The CTS Corp. manufacturing plant that was shut down about three decades ago likely left serious soil and groundwater contamination, according to a lawsuit being heard in the Supreme Court this month.
Residents near the Mills Gap Road plant site in North Carolina began noticing an oily substance leaking into an area spring basin as far back as 1999, wrote Citizen-Times. Now, lawyers feel that the lawsuit may have a broader reach, particularly for the thousands of Marines and their families who had been stationed at Camp Lejeune, and other alleged victims of exposure to hidden toxins, according to Citizen-Times. It is the time lapse between when the plant closed and the contamination became apparent in this lawsuit brought against CTS Corp. by 25 Buncombe County property owners that is significant.
A North Carolina law that involves a 10-year “statute of repose” imposes a filing deadline for those claims that are associated with environmental pollution when real property is involved; this, despite that victims may not know about the contamination until beyond that time limit, the Citizen-Times reported. The court will now consider if the federal Comprehensive Environmental Response, Compensation and Liability Act, which Congress passed in 1980, preempts the North Carolina statute. The law was put in place to help victims secure additional time to file claims after they discover what caused their alleged injuries.
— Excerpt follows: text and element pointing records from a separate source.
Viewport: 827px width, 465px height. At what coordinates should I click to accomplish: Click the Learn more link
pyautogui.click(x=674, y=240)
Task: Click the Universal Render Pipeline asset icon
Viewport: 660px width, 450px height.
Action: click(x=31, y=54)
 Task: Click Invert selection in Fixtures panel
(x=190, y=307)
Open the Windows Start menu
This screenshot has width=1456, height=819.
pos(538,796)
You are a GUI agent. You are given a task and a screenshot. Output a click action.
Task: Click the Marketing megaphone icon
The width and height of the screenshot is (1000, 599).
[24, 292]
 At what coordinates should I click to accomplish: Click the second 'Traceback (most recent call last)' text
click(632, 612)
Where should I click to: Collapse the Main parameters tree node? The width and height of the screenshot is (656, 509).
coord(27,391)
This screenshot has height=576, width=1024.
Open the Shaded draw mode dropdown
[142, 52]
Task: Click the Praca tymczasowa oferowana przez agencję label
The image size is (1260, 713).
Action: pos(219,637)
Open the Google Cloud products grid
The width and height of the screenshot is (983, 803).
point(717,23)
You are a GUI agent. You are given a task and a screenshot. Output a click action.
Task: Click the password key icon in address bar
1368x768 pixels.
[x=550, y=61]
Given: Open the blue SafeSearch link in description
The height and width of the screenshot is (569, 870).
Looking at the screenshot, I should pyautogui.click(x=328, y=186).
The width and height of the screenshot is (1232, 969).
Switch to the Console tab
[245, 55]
CTS manufactured industrial switches and resistors at the now-shuttered location for decades, using chemicals there that include the industrial solvent trichloroethylene (TCE). TCE has been detected in very high concentrations in area soil and groundwater, at levels of 21,000 parts per billion (ppb) at a spring next to the plant, for instance, according to Citizen-Times. This level is more than 7,000 times the TCE groundwater standard in North Carolina. Other chemicals, including benzene, xylene, and toluene, were also detected.
Those living in Buncombe County have long been asking for cleanup of the site and continue to allege that they suffer from an array of health problems, such as cancer, that are associated with the CTS location. What’s worse is that officials believe the contamination is spreading. According to the Citizen-Times report, TCE has been detected in four wells in a nearby sub-division.
Last year, a large study found that TCE was associated with increased risks for developing liver and other cancers and also found that Scandinavian workers who were exposed to TCE suffered from increased risks for liver, kidney, and cervix cancers, according to a prior Reuters Health report. Earlier research also revealed that TCE causes cancer in animals when inhaled or absorbed through the skin in large quantities. Meanwhile, the World Health Organization (WHO) designated TCE a human carcinogen in October 2012 and indicated that TCE has connections to kidney cancer; however, prior studies suggest that TCE is also associated with liver, kidney, cervical, and esophageal cancer and non-Hodgkin lymphoma. Increased risks for Parkinson’s disease have been associated with TCE, as well.
TCE, which may be inhaled or absorbed through the skin, was banned in the food and pharmaceutical industries in most areas of the world the 1970s. Later, in 1997, TCE was banned as an anesthetic, skin disinfectant, grain fumigant, and coffee decaffeinater in the United States. Prior to its ban, TCE was used in paints, glue, carpet cleaners, and dry-cleaning solutions. TCE is widely used in industry to clean machinery and in some etching processes, Reuters wrote previously. In the U.S., the Occupational Safety and Health Administration (OSHA) regulates TCE levels in the workplace as an intermediate step in refrigerant chemical production and as a solvent to clean metal parts, Reuters reported.
TCE drinking and bathing water contamination has been the focus of mounting lawsuits in the U.S.